Quali cieli? Di che arido pezzo di roccia sospeso nello spazio? Cieli neri come il carbone più nero, non rischiarato da un'atmosfera di azoto e ossigeno?  “Oh, per diamine! Cielo è un concetto metafisico, è come dire “anima”! Come sei gretto, sciocco ragazzo!”
E pace in terra agli uomini di buona volontà.
“La terra, ragazzo, sei tu! Non dubitare della parola di Dio, o Lui ti punirà!” Occhi gialli lo guardavano, da dietro i suoi occhi, occhi che avevano visto il Cielo azzurro e che odiavano, perché non potevano rivederlo più. Una mano si abbatteva sulla sua guancia ancora priva di barba, liscia come quella di un bambino, e lui sentiva il dolore spargersi per il corpo.
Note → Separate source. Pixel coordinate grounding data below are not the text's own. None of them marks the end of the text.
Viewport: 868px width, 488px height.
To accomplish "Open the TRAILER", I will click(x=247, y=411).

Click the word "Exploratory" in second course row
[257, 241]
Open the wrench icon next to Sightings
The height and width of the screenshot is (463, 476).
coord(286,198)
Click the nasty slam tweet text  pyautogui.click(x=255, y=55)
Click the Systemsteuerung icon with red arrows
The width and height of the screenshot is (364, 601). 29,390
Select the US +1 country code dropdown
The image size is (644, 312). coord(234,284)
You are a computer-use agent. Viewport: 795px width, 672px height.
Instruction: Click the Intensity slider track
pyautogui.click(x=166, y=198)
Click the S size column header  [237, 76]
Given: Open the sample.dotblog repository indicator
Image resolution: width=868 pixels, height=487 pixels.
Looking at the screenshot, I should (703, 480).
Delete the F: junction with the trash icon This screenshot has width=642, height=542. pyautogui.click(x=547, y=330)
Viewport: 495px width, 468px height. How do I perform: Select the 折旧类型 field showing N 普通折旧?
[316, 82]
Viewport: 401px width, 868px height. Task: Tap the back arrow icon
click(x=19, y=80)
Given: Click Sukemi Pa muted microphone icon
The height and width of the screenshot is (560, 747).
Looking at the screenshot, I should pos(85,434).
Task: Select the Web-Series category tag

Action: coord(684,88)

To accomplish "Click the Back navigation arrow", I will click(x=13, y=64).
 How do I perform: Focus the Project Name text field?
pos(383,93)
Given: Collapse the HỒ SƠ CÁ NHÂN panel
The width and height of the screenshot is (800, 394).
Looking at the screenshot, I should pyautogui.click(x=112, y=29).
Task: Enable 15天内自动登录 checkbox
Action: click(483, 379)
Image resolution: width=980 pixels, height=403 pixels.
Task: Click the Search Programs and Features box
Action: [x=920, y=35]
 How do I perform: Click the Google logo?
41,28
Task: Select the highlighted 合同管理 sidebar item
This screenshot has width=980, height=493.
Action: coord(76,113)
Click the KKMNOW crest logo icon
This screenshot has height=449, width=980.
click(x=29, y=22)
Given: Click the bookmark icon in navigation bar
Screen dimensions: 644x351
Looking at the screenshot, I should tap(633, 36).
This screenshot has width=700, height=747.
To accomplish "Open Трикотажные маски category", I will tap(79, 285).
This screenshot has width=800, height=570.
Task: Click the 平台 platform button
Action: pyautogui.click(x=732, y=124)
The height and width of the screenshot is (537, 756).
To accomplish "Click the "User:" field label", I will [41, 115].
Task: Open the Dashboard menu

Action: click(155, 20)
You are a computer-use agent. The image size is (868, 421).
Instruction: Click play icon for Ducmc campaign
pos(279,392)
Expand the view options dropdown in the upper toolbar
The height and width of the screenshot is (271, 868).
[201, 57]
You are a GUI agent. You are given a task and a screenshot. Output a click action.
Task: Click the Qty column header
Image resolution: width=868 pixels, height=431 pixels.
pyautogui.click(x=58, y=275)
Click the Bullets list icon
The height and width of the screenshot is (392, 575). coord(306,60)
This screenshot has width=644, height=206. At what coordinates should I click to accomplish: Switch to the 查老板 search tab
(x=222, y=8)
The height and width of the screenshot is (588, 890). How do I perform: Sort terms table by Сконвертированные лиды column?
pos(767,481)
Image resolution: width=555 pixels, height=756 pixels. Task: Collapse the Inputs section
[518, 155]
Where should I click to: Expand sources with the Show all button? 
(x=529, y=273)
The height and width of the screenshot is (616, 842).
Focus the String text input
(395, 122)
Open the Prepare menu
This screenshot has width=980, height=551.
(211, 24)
Noi ti lodiamo, ti benediciamo, ti rendiamo grazia per la tua gloria immensa.
...Tu che togli i peccati del mondo, abbi pietà di noi...
“Il peccato, sciocco ragazzino, lo compi anche solo guardandomi negli occhi! Non ne sei degno,capisci? I tuoi occhi impuri! Fai parte di una generazione dannata, voi sareste dovuti perire col Giudizio, non nascervi. Non siete, NON SEI, figli di Dio!” Sentì di nuovo il dolore della mano, misto al sapore ferroso del suo labbro che si spaccava.
Tu che siedi alla destra del Padre, accogli la nostra supplica!
Devi pregare,pregare come un agnello davanti al suo carnefice, di esser salvato. Ma,sappilo, l'Inferno è quello che vi aspetta, là fuori, nel niente”.
Perchè tu solo il Santo, tu solo l'Altissimo...
Il canto fu bruscamente interrotto da un grido orrendo.
L'assemblea vide il sacerdote, steso a terra. Un macchia di sangue andava allargandosi attorno a lui, come acido, viscoso e denso. Sporcava il bianco candido, sporcava la sua veste candida dalla striscia purpurea. Una donna urlò. Era la madre di prima.
Il coltello era lì, affianco al cuore.